As regular readers of this blog will know, I enjoy writing about the concerts I attend but I also struggle with the purpose and value of concert reviews. At the most fundamental level, a review is a record of the event, setting it in context and as a moment in history. A review should also offer readers a flavour of the event and the thoughts and opinion of the reviewer about that event. When I left Milton Court last night I told my concert companion I could not write about the concert we’d just attended because it was so perfect that to write about it could not possibly do justice to the quality of the performance…..

Last night I attended American pianist Jeremy Denk’s concert at Milton Court, one of London’s newest concert venues and, in my opinion, the finest for piano music because of the clarity of its acoustic. Add a pianist whose musical insight and intellectual clarity, magical touch and sense of pacing bring the music to life so that you want to hear him “no matter what he performs” (NY Times), and we have the makings for an evening of exceptionally fine pianism.

It was a typically piquant programme, changed from the published version to include just three works – two magisterial, transcendent late sonatas by Beethoven and Schubert and Prokofiev’s Vision Fugitives, twenty fleeting miniatures, by turns quirky, ethereal, rambunctious, grotesque, poetic, delicate, fragmentary….. Denk revealed their individual characters so carefully, so delightfully that each tiny gem felt like a stand alone piece in its own right.

Beethoven’s piano sonata in E, op 109, the first of his triptych of last sonatas, also opens with a fragment – a tiny arabesque of just two notes in the right hand to which the left hand replies with a similar figure. It’s not a melody, yet that opening is immediately memorable. In Denk’s hands the music unfolded before us, its narrative flow so naturally paced. A muscular middle movement which dissolved into a theme and six variations, surely some of the most transcendent Beethoven ever wrote and handled with a delicacy and robustness, when required, by Denk which pulled one into this otherwordly soundworld so completely that one was transported, fully engaged and utterly overwhelmed. It was akin to meditating.

It felt almost wrong to leave the auditorium for the interval and face the noisy crush around the bar, but we knew the second half would take us to another special place, the unique world of late Schubert, his final sonata completed just a few months before his death.

Is the Sonata in B flat, D960 Schubert’s “final word”? A valediction for his departure from this world? I’ve always been suspicious of this view of this great sonata, whose expansive opening movement is like a great river charting is final course before the ocean, and whose finale is a joyful outpouring of hope, a reminder perhaps that Schubert had more, much more to say, had he lived longer. This was certainly Denk’s take on Schubert’s last sonata. The opening movement’s first theme had the serenity of a hymn, the second theme more unsettled, but the overall sense of repose remained, occasionally interrupted by dark, but never ominous, rumbling bass trills.
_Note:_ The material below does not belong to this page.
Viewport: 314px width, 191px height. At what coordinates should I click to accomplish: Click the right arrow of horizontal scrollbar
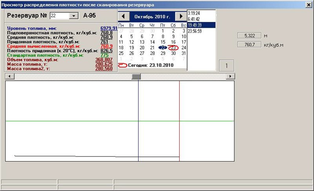[x=230, y=76]
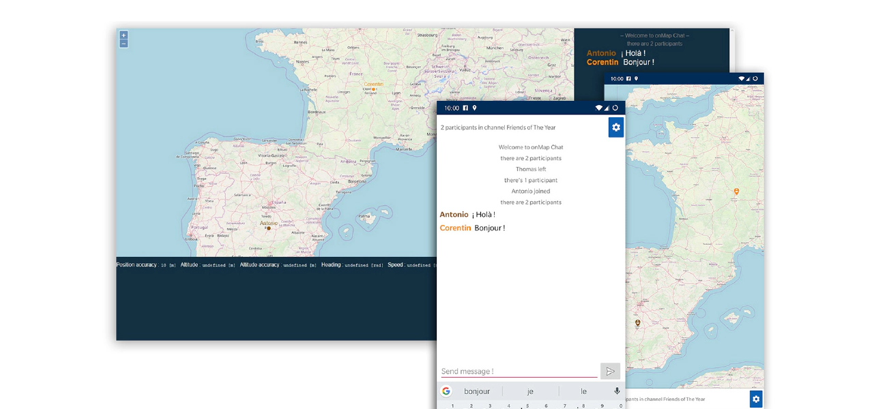The image size is (887, 409).
Task: Send the message with the paper plane icon
Action: pos(610,371)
The meditative quality of the Beethoven variations was felt again in the slow movement of the D960. In some pianist’s hands, this movement can sound funereal, but Denk gave it a mystical grace and a sense of forward movement, so that the warmth of the A major middle section when it came infused rather than surprised the ear. The Scherzo poured forth with the agile freshness of a sparkling mountain stream, but the Trio reminded us that melancholy is never fair away in Schubert’s world, the bass accents (too often overlooked in other performances/recordings) here perfectly highlighting the change of mood….

The finale opens with a bare G, potentially as cold as the opening of the first Impromptu, but a dancing sprightly rondo quickly ensures, rising to a joyous conclusion, all masterfully and imaginatively presented by Denk. The overall pacing of this Sonata, like the Beethoven, was so elegantly managed: it is a long work (around 40 minutes) yet Denk’s clear sense of a through narrative and overall architecture of the music ensured there were no longueurs, not a moment when the mind wandered to other realms.
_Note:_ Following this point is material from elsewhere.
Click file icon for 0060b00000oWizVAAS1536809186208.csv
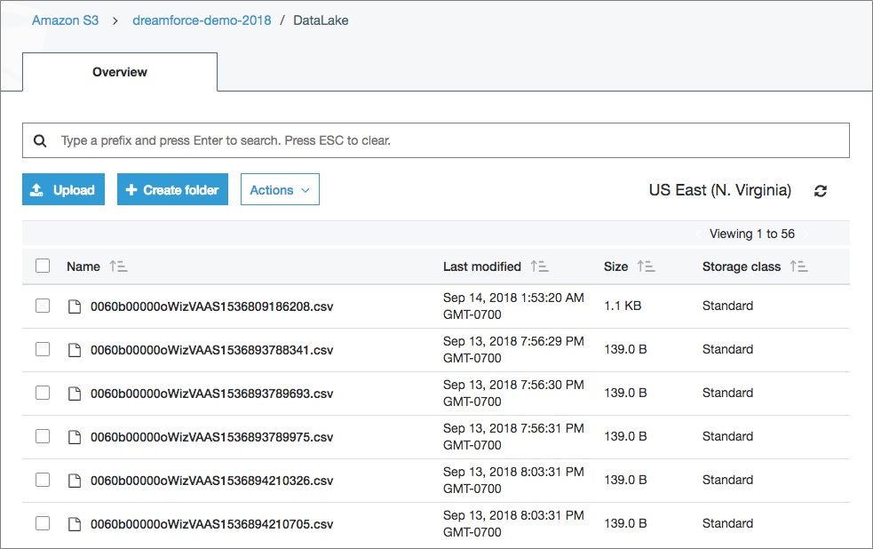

The encore was Brahms’ ever popular Intermezzo in A, from the Op 118. Tender and poignant, it was a lovely conclusion to an exceptionally fine evening of pianism.

when I have felt in the moment of the performance I have brought the notes on the page to life in a weird way which is outside of me – that is the kind of success that I am after

– Jeremy Denk (interview with The Cross-Eyed Pianist)


Meet the Artist – Jeremy Denk

Who or what inspired you to take up the piano and pursue a career in music?

We had classical records at home. I loved to listen to them and dance around to them – it was a crucial growing up time for me, like a refuge And there was an old broken down spinet in the house and I loved to play on it. I had favourite albums growing up – the Saint-Saens organ concerto, Tchaikovsky Piano Concerto, oh and the Verdi love duet, that was one of my favourites, the one with Pavarotti. My parents were not musicians, though my father played the guitar, but they were music lovers.

Who or what have been the most important influences on your musical life and career?

György Sebők, the great Hungarian guru of the piano, whom I encountered at my last year at Oberlin Conservatory, sort of randomly when he gave a recital and a masterclass. He had a totally different value system and way of thinking about music. There were so many things about Sebők that were crucial to me, but one of them was this urge to find a kind of balletic parallel to phrases, to find a way to move at the piano that exactly mirrors the essence of the phrase. It was very important to him, as a Hungarian pianist, that notes that are up should be “up”, and notes that are down should be “down”, if that makes sense….there was a way that he used to demonstrate this. There was a naturalness and a simplicity that he was after that I really adored. He had a beautiful way with Mozart which really opened up the music up for me. I knew that I always loved Mozart but I didn’t really know why: he used to unpack the simplest phrases of Mozart, to find a tremendous sense of play, a sense of constant exchange, little surprises that had to be dealt with one way or another or reacted to. I could talk about Sebők for hours!

There was another teacher from that period, who was almost the opposite to Sebők. He was a ‘cello professor at Oberlin and one of things that he talked about was “inhabiting” the music, almost like method acting in theatre. He coached a friend of mine and I on the slow movement of Beethoven E-flat major ‘cello sonata. We loved to argue, as many young musicians do, and he made us meditate on separate things: he made my friend meditate on “filling out” each note right to the end. He made me think about the saddest thing I could imagine, which for me was the idea of not playing the piano. He had an incredible emotional investment in every moment of the music.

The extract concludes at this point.